If your child’s tics arrived explosively alongside behavioral changes and your child recently had strep throat or scarlet fever, it’s worth bringing this up with your pediatrician. PANDAS is treated differently from typical tic disorders, and early identification matters.
Will the Tics Go Away?
This is the question most parents want answered, and the honest answer is: it depends, but the outlook is generally good. The common reassurance that most provisional tics disappear within a year may be overly optimistic. A study that tracked 43 children from the very first appearance of their tics found that at the 12-month mark, every single child who returned for follow-up still had tics. The researchers estimated that fewer than 22% of children experience complete remission within the first year.
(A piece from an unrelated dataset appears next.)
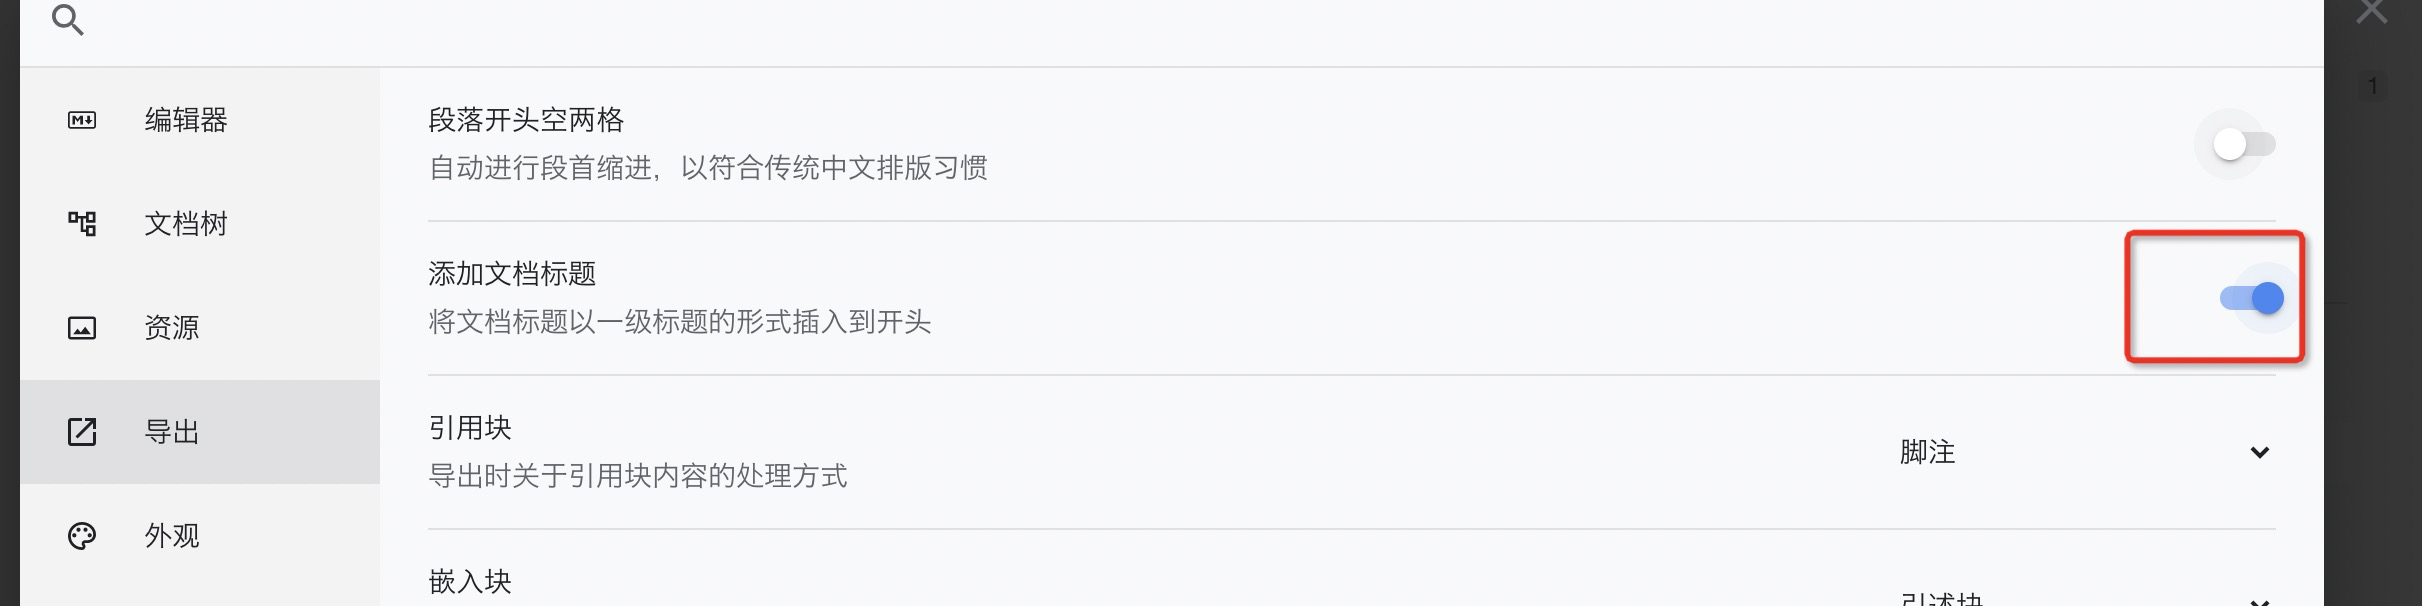Close the settings dialog with the X
This screenshot has width=2422, height=606.
pyautogui.click(x=2371, y=12)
That finding sounds discouraging, but it needs context. Having tics at the one-year mark doesn’t mean they’ll be severe or permanent. Tics tend to peak in severity around age 9, then gradually improve through adolescence. Many people with childhood tics find them mild enough by adulthood that they’re barely noticeable. The waxing and waning nature of tics also means there will be stretches where your child seems completely fine, followed by periods where tics resurface.
What Helps: Treatment Options
Most children with mild tics don’t need formal treatment. Reducing known triggers, ensuring adequate sleep, managing stress, and avoiding drawing excessive attention to the tics can go a long way.
When tics are frequent enough to affect your child’s quality of life, self-esteem, or ability to participate in school and social activities, the first-line treatment recommended by the American Academy of Neurology is a behavioral approach called Comprehensive Behavioral Intervention for Tics (CBIT). This therapy teaches children to recognize the urge that comes before a tic and replace it with a competing response, while also identifying environmental factors that make tics worse. Two large clinical trials involving 248 participants showed it produces meaningful, lasting improvement. It works whether delivered in person or through telehealth, with or without medication, and even when children have other conditions like ADHD or anxiety alongside their tics.
CBIT typically involves eight sessions over 10 weeks. Your child will learn to notice the physical sensation that precedes a tic (most children over age 10 can identify this “premonitory urge”) and practice a specific counter-movement until the urge passes. It’s not about willpower or suppression. It’s a skill-based approach, similar to how physical therapy retrains movement patterns.
Medication is generally reserved for cases where tics are severe and behavioral therapy alone isn’t enough. It can reduce tic frequency but rarely eliminates tics entirely.
Signs That Warrant Medical Attention
Most tics are a manageable part of childhood development, but certain situations call for professional evaluation. If tics are severe enough to interfere with your child’s daily life, school performance, friendships, or self-esteem, a referral to a pediatric neurologist or psychologist is appropriate. About 10% of young people with tic disorders experience suicidal thoughts, often driven by frustration and anger about their condition, so any signs of emotional distress should be taken seriously.
Rarely, about 5% of children referred to specialty clinics develop what’s called “malignant” tics, involving dangerous movements like forceful neck jerking or self-injurious behaviors. These require urgent medical care. And if your child’s tics appeared suddenly alongside major personality or behavioral changes, that pattern warrants prompt evaluation to rule out PANDAS or other autoimmune causes.